### Task description:
Please copy every line from the records below that contains the string "will".

⁂

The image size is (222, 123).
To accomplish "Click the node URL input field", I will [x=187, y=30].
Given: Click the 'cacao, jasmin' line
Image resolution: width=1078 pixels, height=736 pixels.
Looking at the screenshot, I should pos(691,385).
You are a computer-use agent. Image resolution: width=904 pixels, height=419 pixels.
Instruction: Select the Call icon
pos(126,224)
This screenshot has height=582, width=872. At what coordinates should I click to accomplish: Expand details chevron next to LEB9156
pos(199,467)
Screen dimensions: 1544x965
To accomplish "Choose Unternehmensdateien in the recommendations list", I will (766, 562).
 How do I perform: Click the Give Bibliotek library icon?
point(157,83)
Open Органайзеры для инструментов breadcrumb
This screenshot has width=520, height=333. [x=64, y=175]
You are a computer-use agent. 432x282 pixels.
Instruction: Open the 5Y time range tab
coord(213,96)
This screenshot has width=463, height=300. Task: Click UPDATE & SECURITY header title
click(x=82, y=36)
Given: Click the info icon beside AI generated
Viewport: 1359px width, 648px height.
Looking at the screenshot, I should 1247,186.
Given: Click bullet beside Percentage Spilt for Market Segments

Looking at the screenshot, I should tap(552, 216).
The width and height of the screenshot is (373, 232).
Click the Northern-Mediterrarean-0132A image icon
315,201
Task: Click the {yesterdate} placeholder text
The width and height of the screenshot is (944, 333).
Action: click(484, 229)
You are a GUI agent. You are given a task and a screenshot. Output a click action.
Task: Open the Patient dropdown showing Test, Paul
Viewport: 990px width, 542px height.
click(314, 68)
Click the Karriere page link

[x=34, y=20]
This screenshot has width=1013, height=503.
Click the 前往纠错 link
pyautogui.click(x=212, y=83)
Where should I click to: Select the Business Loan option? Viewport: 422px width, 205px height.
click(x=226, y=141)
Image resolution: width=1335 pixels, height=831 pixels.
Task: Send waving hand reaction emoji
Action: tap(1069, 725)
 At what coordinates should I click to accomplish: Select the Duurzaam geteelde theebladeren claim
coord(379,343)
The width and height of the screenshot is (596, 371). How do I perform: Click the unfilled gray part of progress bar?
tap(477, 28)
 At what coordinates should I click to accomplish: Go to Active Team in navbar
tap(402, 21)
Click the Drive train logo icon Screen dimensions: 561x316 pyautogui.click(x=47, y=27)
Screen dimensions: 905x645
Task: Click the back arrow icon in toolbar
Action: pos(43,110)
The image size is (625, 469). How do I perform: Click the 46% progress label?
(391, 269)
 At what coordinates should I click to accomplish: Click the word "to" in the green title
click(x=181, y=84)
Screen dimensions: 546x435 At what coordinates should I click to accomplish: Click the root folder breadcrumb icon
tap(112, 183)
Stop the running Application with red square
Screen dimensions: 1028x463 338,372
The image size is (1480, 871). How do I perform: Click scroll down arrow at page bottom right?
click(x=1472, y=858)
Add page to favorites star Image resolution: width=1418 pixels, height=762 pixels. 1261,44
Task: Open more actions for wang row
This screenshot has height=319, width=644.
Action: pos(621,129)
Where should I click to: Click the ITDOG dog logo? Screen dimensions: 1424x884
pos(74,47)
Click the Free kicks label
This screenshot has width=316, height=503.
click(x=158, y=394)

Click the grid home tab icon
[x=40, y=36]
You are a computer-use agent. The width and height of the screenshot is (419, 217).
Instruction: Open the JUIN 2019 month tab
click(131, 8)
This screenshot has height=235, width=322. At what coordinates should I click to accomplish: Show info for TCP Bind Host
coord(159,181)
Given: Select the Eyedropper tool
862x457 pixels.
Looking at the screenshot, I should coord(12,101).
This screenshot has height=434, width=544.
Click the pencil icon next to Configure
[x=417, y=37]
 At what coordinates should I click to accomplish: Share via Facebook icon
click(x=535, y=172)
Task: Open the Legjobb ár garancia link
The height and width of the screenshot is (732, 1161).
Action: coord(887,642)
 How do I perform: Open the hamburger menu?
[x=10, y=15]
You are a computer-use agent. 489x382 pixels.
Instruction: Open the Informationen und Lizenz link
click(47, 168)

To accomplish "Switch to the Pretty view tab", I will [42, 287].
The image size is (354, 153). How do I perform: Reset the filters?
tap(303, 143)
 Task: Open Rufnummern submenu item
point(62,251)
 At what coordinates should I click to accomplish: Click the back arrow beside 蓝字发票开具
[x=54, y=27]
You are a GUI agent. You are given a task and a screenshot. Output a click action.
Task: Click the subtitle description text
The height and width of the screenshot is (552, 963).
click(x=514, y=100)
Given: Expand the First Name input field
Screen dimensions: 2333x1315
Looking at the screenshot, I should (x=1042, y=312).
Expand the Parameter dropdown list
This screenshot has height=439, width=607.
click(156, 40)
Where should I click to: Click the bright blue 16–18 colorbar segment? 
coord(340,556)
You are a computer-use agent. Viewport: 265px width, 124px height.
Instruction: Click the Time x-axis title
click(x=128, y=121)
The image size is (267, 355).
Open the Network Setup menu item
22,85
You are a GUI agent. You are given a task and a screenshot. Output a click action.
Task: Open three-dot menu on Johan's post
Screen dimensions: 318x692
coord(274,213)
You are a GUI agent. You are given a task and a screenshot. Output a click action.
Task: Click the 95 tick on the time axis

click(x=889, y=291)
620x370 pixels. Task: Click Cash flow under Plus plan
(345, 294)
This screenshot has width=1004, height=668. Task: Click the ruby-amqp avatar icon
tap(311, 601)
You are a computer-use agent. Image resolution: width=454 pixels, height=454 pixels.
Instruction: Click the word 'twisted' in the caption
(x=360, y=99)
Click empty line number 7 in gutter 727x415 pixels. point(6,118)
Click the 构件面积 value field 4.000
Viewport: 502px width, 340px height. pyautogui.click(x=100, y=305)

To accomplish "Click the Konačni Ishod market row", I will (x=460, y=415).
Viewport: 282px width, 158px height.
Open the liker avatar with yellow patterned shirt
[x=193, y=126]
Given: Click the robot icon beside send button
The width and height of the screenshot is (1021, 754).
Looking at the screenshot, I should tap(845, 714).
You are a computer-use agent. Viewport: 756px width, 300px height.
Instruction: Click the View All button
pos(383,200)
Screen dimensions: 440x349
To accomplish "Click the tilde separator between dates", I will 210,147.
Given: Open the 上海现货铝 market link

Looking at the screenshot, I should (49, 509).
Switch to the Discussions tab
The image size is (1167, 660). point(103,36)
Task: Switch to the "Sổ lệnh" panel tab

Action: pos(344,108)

⁂

### Response:
To accomplish "Click the node URL input field", I will [x=187, y=30].
To accomplish "Choose Unternehmensdateien in the recommendations list", I will (766, 562).
To accomplish "Switch to the Pretty view tab", I will [42, 287].
To accomplish "Click the Konačni Ishod market row", I will (x=460, y=415).
To accomplish "Click the tilde separator between dates", I will 210,147.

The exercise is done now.